Первого сентября на самом первом уроке, уроке математики, открылась дверь и в класс вошла директриса – Галина Ивановна Горшкова. Дети вскочили с мест, приветствуя ее. «Дети, поздравляю вас с началом нового учебного года. Я хочу представить вам вашу учительницу математики, а также вашего классного руководителя – Елену Львовну Штиль. Елена Львовна, войдите, пожалуйста», – обратилась Горшкова к стоящей за дверью и нерешающейся войти женщине. В класс вошла молоденькая, лет двадцати трех, миниатюрная женщина с короткими черными кудрявыми волосами и в больших очках с толстыми стеклами, через которые можно было бы, наверное, наблюдать за звездами. Директриса тихо вышла, передав бразды правления учительнице.
Елена Львовна, или Елена, как ее сразу же прозвали ученики, стала рассказывать о себе и о своей безграничной любви к математике. Тихо, немного картавя, она поведала, что два месяца назад закончила педагогический ВУЗ, в который поступила после окончания математического техникума, и очень надеется, что, обретя таких симпатичных и прилежных учеников, никогда не пожалеет о выбранной ею профессии. Она очень хочет, чтобы дети тоже полюбили математику так же, как она. Чтобы, если что-то непонятно, без стеснения обращались к ней. Она поможет, она останется после уроков, чтобы помочь. Дети были рады, что по возрасту и манере речи Елена почти не отличалась от Марины Евгеньевны.
Целый месяц дети знакомились с новыми предметами и новыми учителями. Имена и отчества, а также различные кабинеты, в которых им надо будет теперь учиться, путались в голове. Раньше учитель приходил к ним в класс, а теперь они должны будут приходить в класс к учителю. В октябре вся эта канитель стала для них привычной. Наверное, повзрослели.

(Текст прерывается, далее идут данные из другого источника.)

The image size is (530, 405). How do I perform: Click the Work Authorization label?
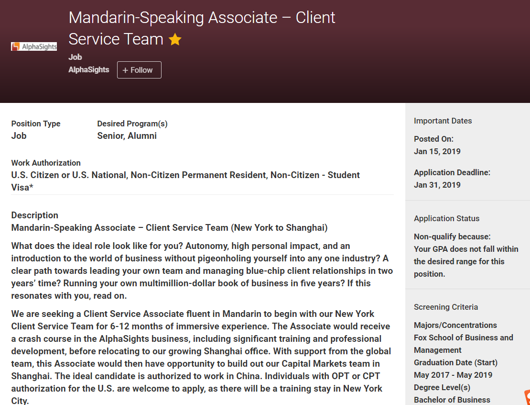[46, 163]
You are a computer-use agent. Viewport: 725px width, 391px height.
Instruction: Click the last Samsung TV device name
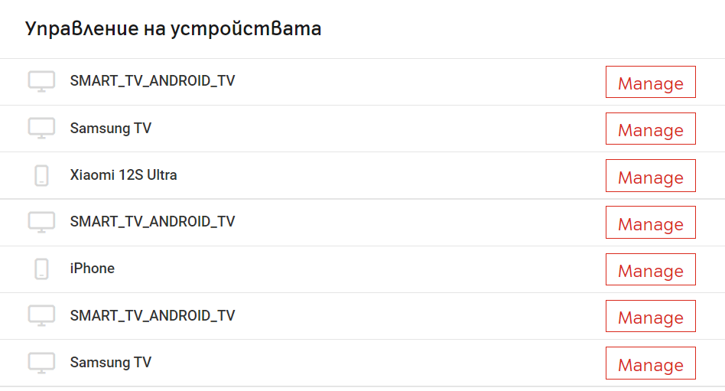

В один из таких обычных и тихих октябрьских дней шел обыкновенный, ничем не отличающийся от всех предыдущих, урок математики. Елена Львовна писала на доске условие задачи, когда вдруг ни с того ни с сего встала Клава и крикнула: «Ребята, а вы знаете, что в нашем классе учится еврейка?» «Ну и что?» – воскликнул какой-то голос с задней парты. «Как это “что”? Кидай в нее кто чем может!» – закричала в ответ непонятливому голосу Клава и бросила в Нину огрызком яблока. Не успела Нина отреагировать, как в ее сторону полетели корки от апельсинов и мандаринов, резинки и карандаши. Елена, раскрыв рот, наблюдала за всем этим некоторое время, не находя слов. Потом вспомнив, видимо, свое место в классе, строго и громко сказала: «Дети! Прекратите сейчас же. Что вы делаете?» Дети замерли, видимо на самом деле не понимая, что они делают.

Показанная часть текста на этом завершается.